WHAT IS REQUIRED » The lines to be copied run from the one containing "Click the help icon beside Date header" to the end of the material below; reproduce them exactly, including both ends, and nothing more.

### MATERIAL PROVIDED

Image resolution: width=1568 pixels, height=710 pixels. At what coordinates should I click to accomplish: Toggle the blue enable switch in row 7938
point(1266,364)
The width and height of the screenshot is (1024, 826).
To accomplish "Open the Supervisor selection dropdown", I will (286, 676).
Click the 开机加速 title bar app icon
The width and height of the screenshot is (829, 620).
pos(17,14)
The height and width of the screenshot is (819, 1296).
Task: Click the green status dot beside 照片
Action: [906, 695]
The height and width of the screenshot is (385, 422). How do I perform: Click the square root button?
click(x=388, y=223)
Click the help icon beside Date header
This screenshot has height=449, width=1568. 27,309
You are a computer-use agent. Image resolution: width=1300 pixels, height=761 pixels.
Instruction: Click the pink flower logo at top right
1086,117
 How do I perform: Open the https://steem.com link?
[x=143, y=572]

######

EXERCISE OUTPUT »
Click the help icon beside Date header
This screenshot has height=449, width=1568. 27,309
You are a computer-use agent. Image resolution: width=1300 pixels, height=761 pixels.
Instruction: Click the pink flower logo at top right
1086,117
 How do I perform: Open the https://steem.com link?
[x=143, y=572]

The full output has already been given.